§ Text passage:
::::::::

The costs of continuous integration
By most accounts, the freedesktop.org (fd.o) GitLab instance has been a roaring success; lots of projects are using it, including Mesa, Linux kernel graphics drivers, NetworkManager, PipeWire, and many others. In addition, a great deal of continuous-integration (CI) testing is being done on a variety of projects under the fd.o umbrella. That success has come at a price, however. A recent message from the X.Org Foundation, which merged with fd.o in 2019, has made it clear that the current situation is untenable from a financial perspective. Given its current resources, X.Org cannot continue covering those costs beyond another few months.
X.Org board member Daniel Vetter posted a message to multiple mailing lists on February 27. In it, he noted that the GitLab instance has become quite popular, including the CI integration, which is good news. But there is some bad news to go with it:
The expense growth is mainly from "storing and serving build
artifacts and images to outside CI runners
sponsored by various companies
". Beyond that, all of that growth
means that a system administrator is needed to maintain the infrastructure,
so "X.org is therefore also looking for admin
sponsorship, at least medium term
". Without more sponsors for the
costs of the CI piece, it looks like those service would need to be turned
off in May or June, he said. The board is working on finding additional
sponsorship money, but that takes time, so it wanted to get the word out.

::::::::

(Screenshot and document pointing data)
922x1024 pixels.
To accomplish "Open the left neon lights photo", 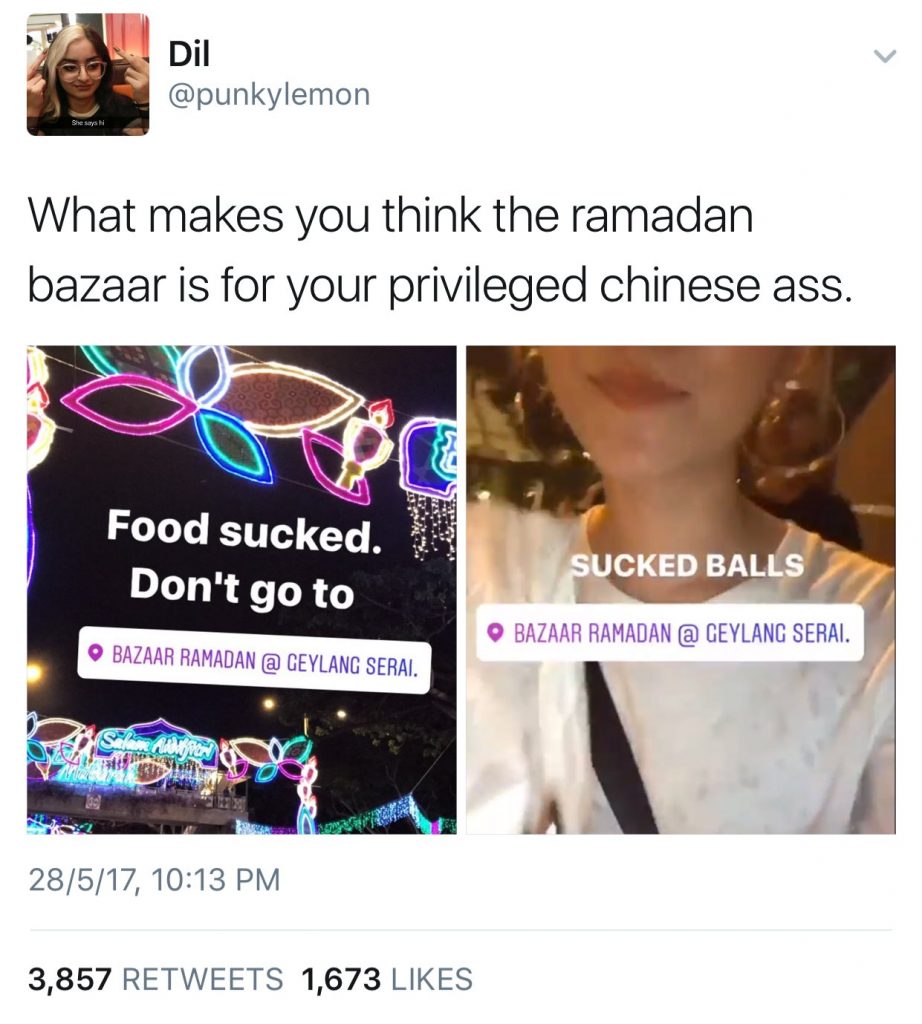I will [x=242, y=590].
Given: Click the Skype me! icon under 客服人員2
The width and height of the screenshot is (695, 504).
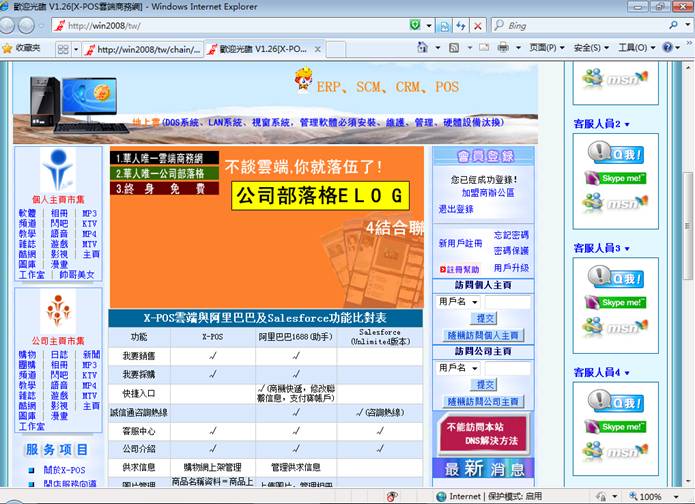Looking at the screenshot, I should [615, 178].
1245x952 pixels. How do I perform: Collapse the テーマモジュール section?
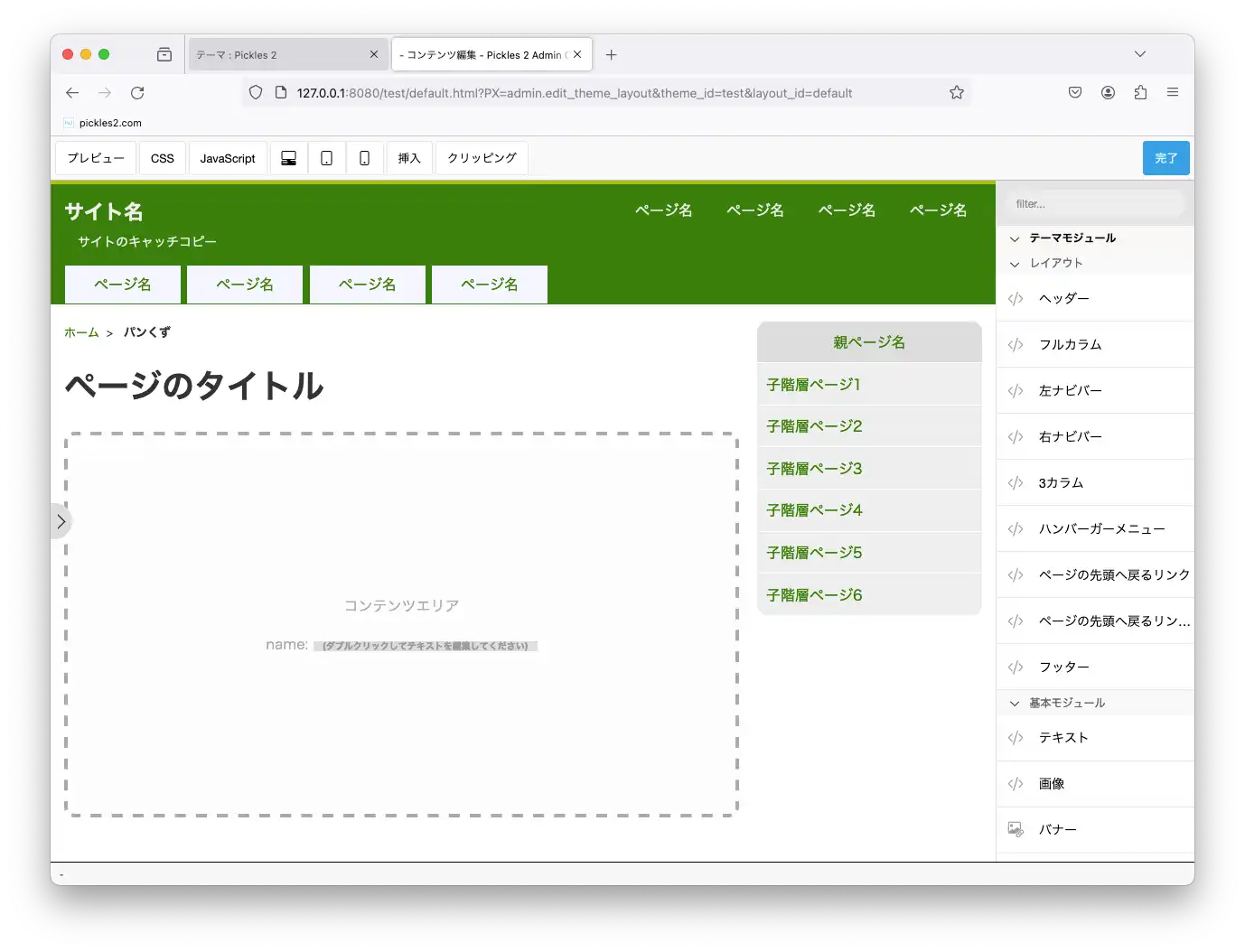1015,238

::::::::

§ Set problem:
Reproduce the part of the article on continuous integration costs starting with "The costs of" and going on through "another few months.". These rows have nothing to do with the article on continuous integration costs.

§ Exercise answer:
The costs of continuous integration
By most accounts, the freedesktop.org (fd.o) GitLab instance has been a roaring success; lots of projects are using it, including Mesa, Linux kernel graphics drivers, NetworkManager, PipeWire, and many others. In addition, a great deal of continuous-integration (CI) testing is being done on a variety of projects under the fd.o umbrella. That success has come at a price, however. A recent message from the X.Org Foundation, which merged with fd.o in 2019, has made it clear that the current situation is untenable from a financial perspective. Given its current resources, X.Org cannot continue covering those costs beyond another few months.